#### Extracted records

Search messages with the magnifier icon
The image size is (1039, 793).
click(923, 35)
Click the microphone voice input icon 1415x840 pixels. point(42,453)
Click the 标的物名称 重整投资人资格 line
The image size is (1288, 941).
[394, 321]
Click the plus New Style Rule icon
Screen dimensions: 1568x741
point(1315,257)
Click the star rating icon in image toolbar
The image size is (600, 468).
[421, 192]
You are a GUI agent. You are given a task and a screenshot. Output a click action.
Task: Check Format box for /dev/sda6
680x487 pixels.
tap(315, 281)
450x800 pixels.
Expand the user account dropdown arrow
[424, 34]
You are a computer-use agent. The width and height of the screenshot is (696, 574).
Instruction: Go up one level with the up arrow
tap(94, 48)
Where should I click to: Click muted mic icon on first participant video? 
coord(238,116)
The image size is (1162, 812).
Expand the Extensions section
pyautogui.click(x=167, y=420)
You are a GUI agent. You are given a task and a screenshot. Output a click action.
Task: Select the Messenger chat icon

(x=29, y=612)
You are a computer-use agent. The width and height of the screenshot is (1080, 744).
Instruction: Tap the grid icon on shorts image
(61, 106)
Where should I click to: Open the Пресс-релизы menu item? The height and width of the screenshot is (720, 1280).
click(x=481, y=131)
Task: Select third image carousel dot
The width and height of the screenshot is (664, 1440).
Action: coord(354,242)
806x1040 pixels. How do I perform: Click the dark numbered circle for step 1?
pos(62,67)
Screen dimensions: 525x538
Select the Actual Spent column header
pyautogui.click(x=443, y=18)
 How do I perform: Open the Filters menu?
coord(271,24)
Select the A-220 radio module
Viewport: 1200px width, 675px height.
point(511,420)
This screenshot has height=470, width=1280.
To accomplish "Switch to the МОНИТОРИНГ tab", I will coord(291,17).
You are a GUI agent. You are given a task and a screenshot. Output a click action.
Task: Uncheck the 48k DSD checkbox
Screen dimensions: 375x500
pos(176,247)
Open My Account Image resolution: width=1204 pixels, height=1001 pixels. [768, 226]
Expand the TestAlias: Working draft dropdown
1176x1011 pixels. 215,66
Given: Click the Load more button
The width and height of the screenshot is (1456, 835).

########

Goal of the exercise:
Copy out every line of the records above without changing anything.

Full solution:
Search messages with the magnifier icon
The image size is (1039, 793).
click(923, 35)
Click the microphone voice input icon 1415x840 pixels. point(42,453)
Click the 标的物名称 重整投资人资格 line
The image size is (1288, 941).
[394, 321]
Click the plus New Style Rule icon
Screen dimensions: 1568x741
point(1315,257)
Click the star rating icon in image toolbar
The image size is (600, 468).
[421, 192]
You are a GUI agent. You are given a task and a screenshot. Output a click action.
Task: Check Format box for /dev/sda6
680x487 pixels.
tap(315, 281)
450x800 pixels.
Expand the user account dropdown arrow
[424, 34]
You are a computer-use agent. The width and height of the screenshot is (696, 574).
Instruction: Go up one level with the up arrow
tap(94, 48)
Where should I click to: Click muted mic icon on first participant video? 
coord(238,116)
The image size is (1162, 812).
Expand the Extensions section
pyautogui.click(x=167, y=420)
You are a GUI agent. You are given a task and a screenshot. Output a click action.
Task: Select the Messenger chat icon

(x=29, y=612)
You are a computer-use agent. The width and height of the screenshot is (1080, 744).
Instruction: Tap the grid icon on shorts image
(61, 106)
Where should I click to: Open the Пресс-релизы menu item? The height and width of the screenshot is (720, 1280).
click(x=481, y=131)
Task: Select third image carousel dot
The width and height of the screenshot is (664, 1440).
Action: coord(354,242)
806x1040 pixels. How do I perform: Click the dark numbered circle for step 1?
pos(62,67)
Screen dimensions: 525x538
Select the Actual Spent column header
pyautogui.click(x=443, y=18)
 How do I perform: Open the Filters menu?
coord(271,24)
Select the A-220 radio module
Viewport: 1200px width, 675px height.
point(511,420)
This screenshot has height=470, width=1280.
To accomplish "Switch to the МОНИТОРИНГ tab", I will coord(291,17).
You are a GUI agent. You are given a task and a screenshot. Output a click action.
Task: Uncheck the 48k DSD checkbox
Screen dimensions: 375x500
pos(176,247)
Open My Account Image resolution: width=1204 pixels, height=1001 pixels. [768, 226]
Expand the TestAlias: Working draft dropdown
1176x1011 pixels. 215,66
Given: Click the Load more button
The width and height of the screenshot is (1456, 835).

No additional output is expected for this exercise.